▶ [Information]:

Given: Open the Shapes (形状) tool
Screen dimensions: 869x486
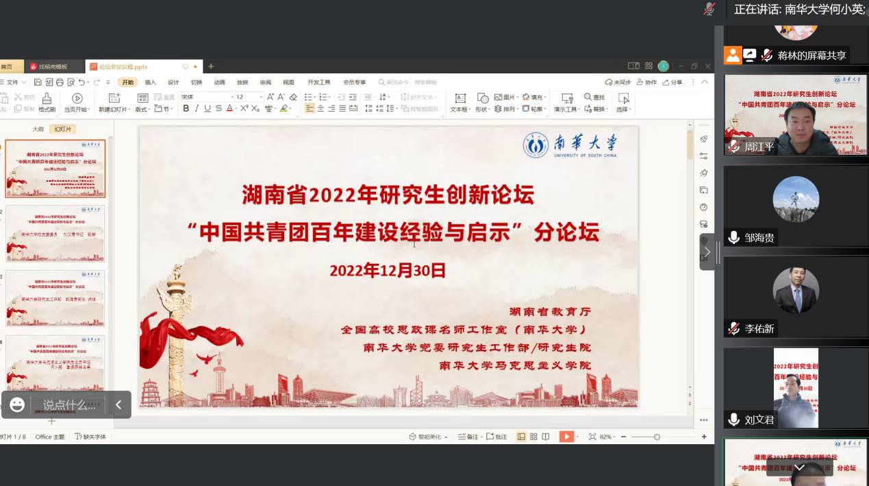Looking at the screenshot, I should [x=483, y=99].
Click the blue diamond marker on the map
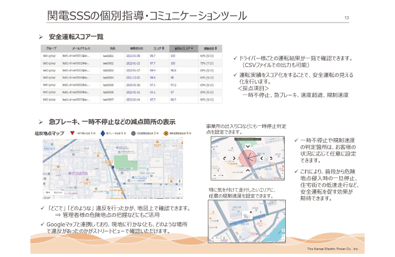 pos(113,168)
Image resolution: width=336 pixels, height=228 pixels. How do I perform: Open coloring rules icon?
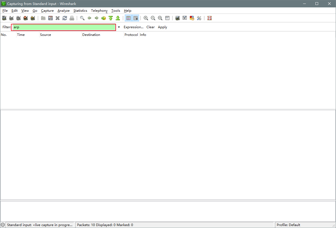click(192, 18)
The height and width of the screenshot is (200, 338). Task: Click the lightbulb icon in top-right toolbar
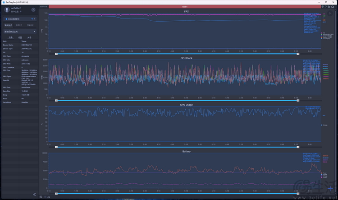click(326, 7)
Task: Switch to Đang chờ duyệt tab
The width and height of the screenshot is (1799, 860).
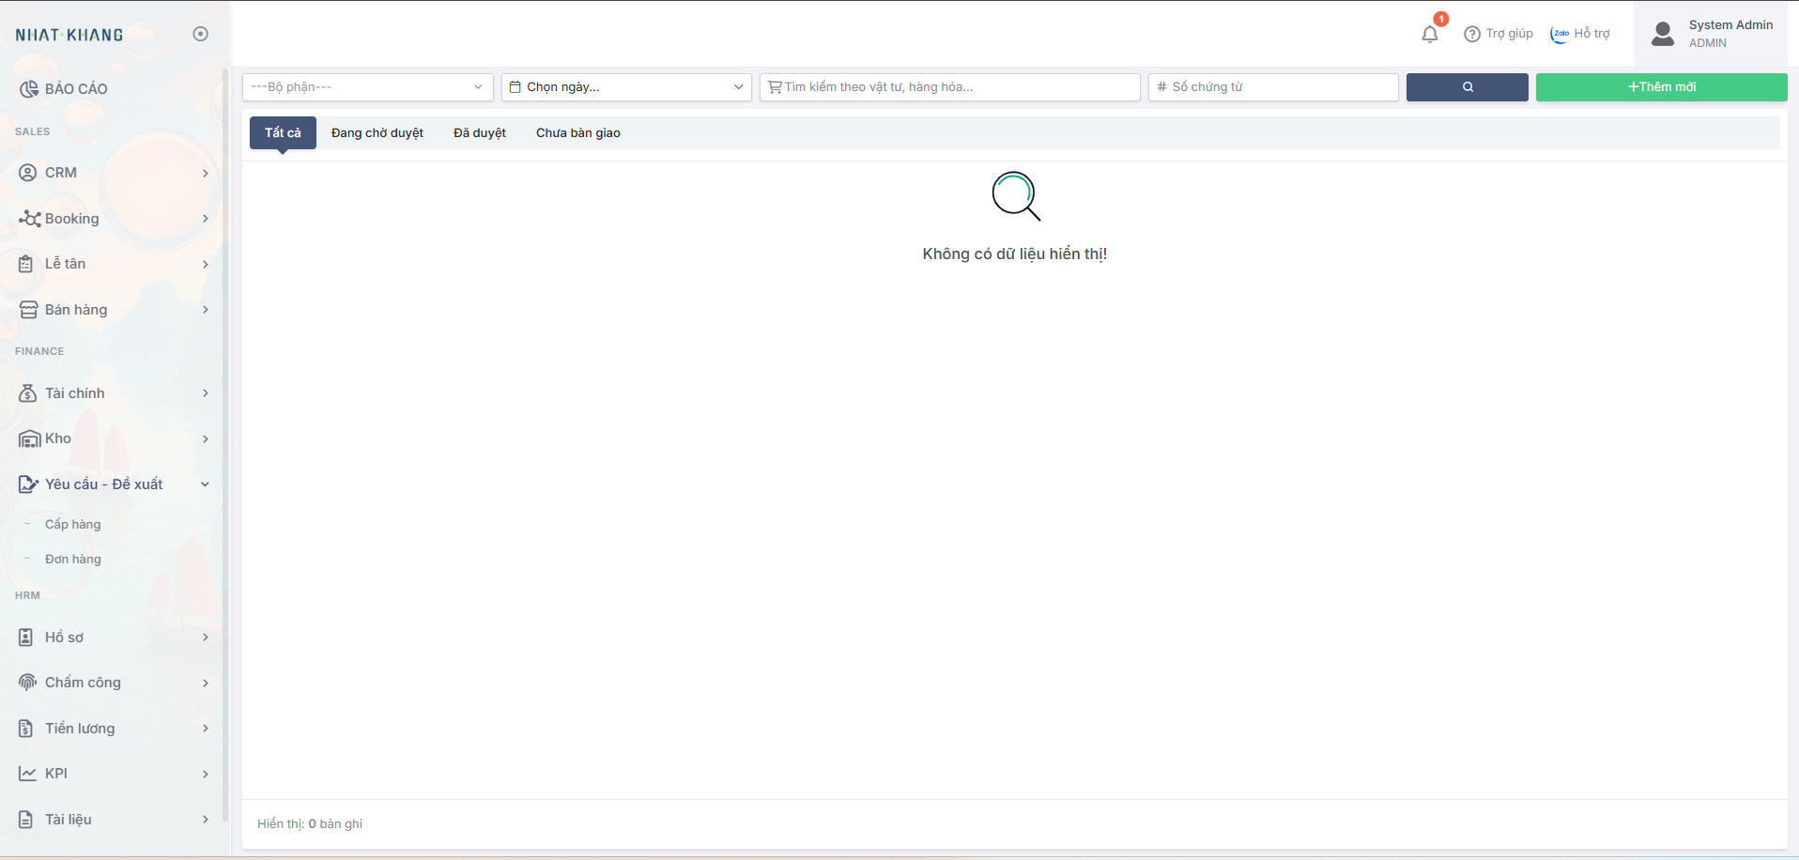Action: point(377,133)
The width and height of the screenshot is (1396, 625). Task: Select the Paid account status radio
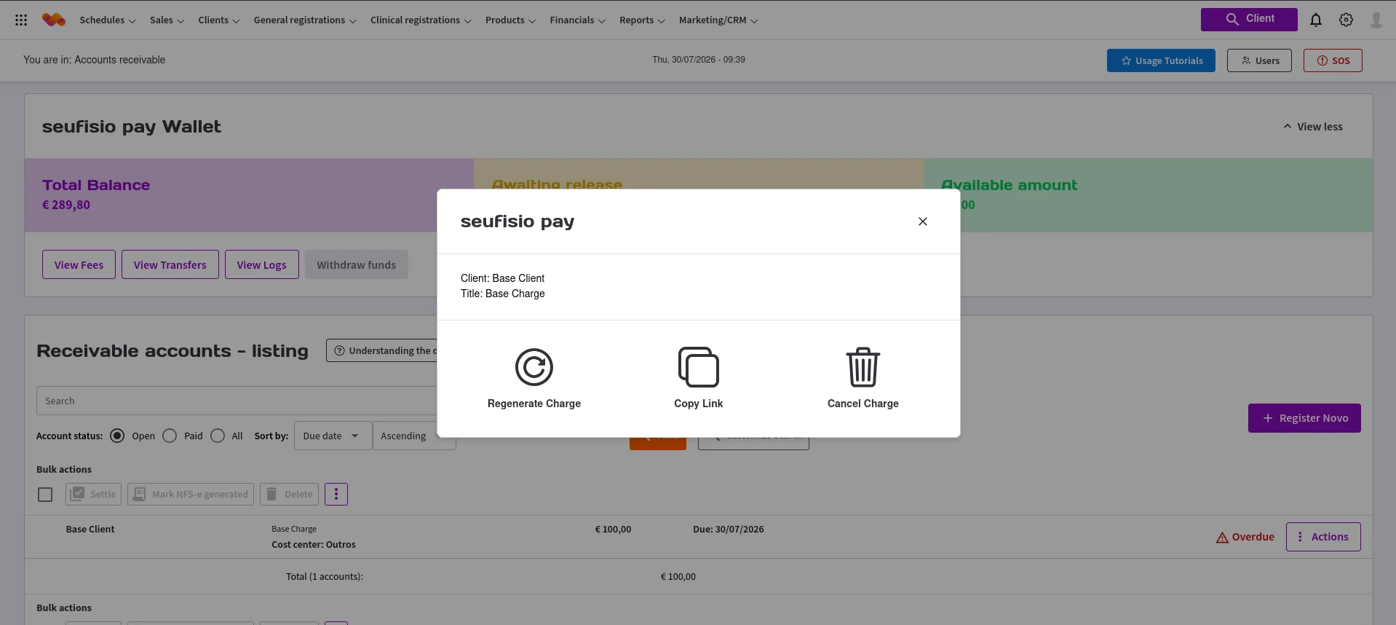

▶ [Goal of the exercise]: Any images must be dropped; all other material is to be printed exactly.

▶ [Output for this task]:
Given: Open the Shapes (形状) tool
Screen dimensions: 869x486
Looking at the screenshot, I should [x=483, y=99].
Click the blue diamond marker on the map
 pos(113,168)
Image resolution: width=336 pixels, height=228 pixels. How do I perform: Open coloring rules icon?
click(192, 18)
The height and width of the screenshot is (200, 338). Task: Click the lightbulb icon in top-right toolbar
click(326, 7)
Task: Switch to Đang chờ duyệt tab
The width and height of the screenshot is (1799, 860).
Action: point(377,133)
The width and height of the screenshot is (1396, 625). Task: Select the Paid account status radio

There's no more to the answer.